What Happens in the Nervous System When We’re Not Heard
When we don’t feel listened to, it’s not just emotionally disappointing, it affects the nervous system.
Our bodies are wired for connection and safety. When we feel understood, the nervous system can settle. When we feel dismissed, interrupted, or ignored, the body can shift into protection: fight, flight, freeze, or shutdown.
Over time, this can show up as:
•anxiety or emotional overwhelm
•irritability or defensiveness
•withdrawing from closeness
•or feeling “too much” for having needs at all
These are not personality flaws. They are nervous system responses shaped by repeated experiences of not feeling safe enough to fully express ourselves.
Attachment and the Need to Be Taken Seriously
From an attachment perspective, being listened to helps build a sense of emotional safety in relationships.

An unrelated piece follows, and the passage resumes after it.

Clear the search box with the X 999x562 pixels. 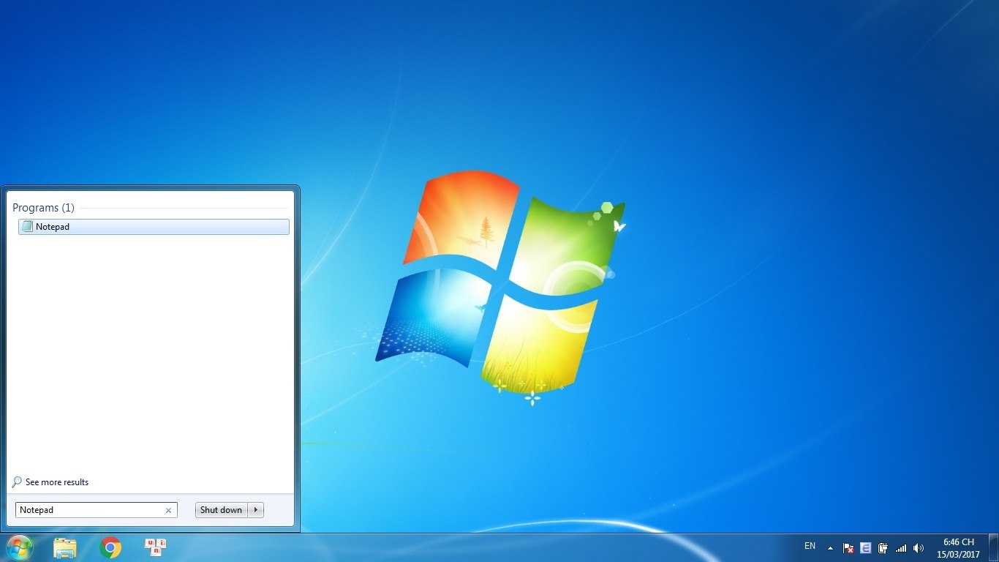(168, 511)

When someone stays present, reflects what we’re saying, and doesn’t compete for attention, the message we receive is:
You matter. Your inner world is important. You don’t have to rush or perform to be worth listening to.
When that experience is inconsistent or missing, people may grow up:
•over-explaining
•doubting their own feelings
•prioritising others’ emotions over their own
•or avoiding vulnerability altogether
These patterns are not choices we make consciously. They are adaptations: ways we learned to stay connected in environments where emotional space felt limited.

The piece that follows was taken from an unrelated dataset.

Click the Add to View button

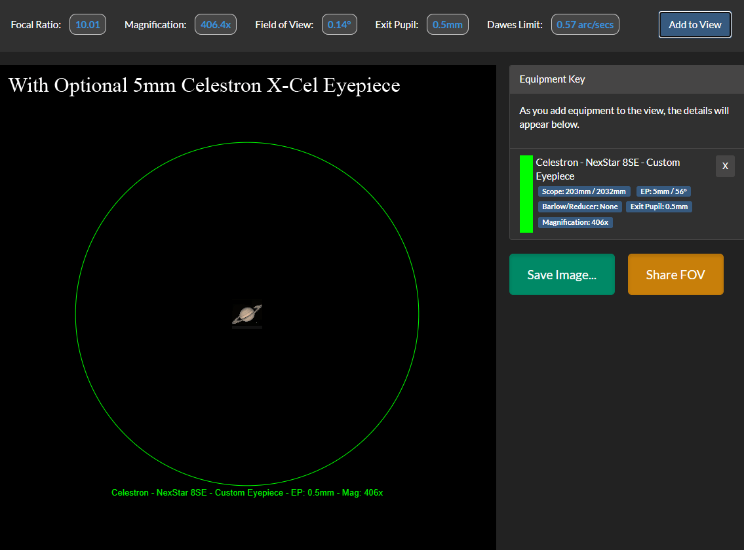[695, 24]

Trauma, Emotional Memory and Being Witnessed
Not all trauma is about dramatic events. Much of what affects us later in life is relational and emotional like experiences of feeling unseen, unheard, or misunderstood when we most needed connection.
The body remembers these moments, even when the mind has long moved on.
This is why in adult relationships, small moments of interruption or dismissal can sometimes feel disproportionately painful. They can activate much older emotional memories stored in the nervous system.
Being deeply listened to can be a powerful corrective experience. It allows emotions to be felt and processed without being rushed, challenged, or redirected.
Often, people don’t need advice. They need to be witnessed.
How This Shapes My Work as a Therapist
Because of my own experiences and through years of clinical practice, I am especially attentive to moments when people feel interrupted, overlooked, or unsure whether what they are saying really matters.
In my work, active listening means slowing things down and allowing clients to set the pace. It means staying with what feels important to them, even when it might seem small or hard to put into words. It also means being aware of how easily people can feel judged, misunderstood, or rushed, especially if that has been part of their earlier relationships.
I work in a trauma-informed and attachment-based way, paying attention not only to what is said, but also to what is happening in the nervous system in the room, after all, the body keeps the score. Sometimes what is most healing is not finding solutions, but creating enough safety for emotions to be felt and understood.
Many clients tell me they are not used to being given this kind of space. Over time, this experience can help them feel more confident expressing themselves outside of therapy too, not because they have learned scripts, but because their body has learned that it is safer to speak and to take up emotional space.
If you often feel unheard in your relationships, it doesn’t mean you are too sensitive. It may mean your nervous system is responding to a very real and very human need for connection and validation.
Feeling heard is not a luxury. It is part of how we regulate, attach, and heal. And it deserves space.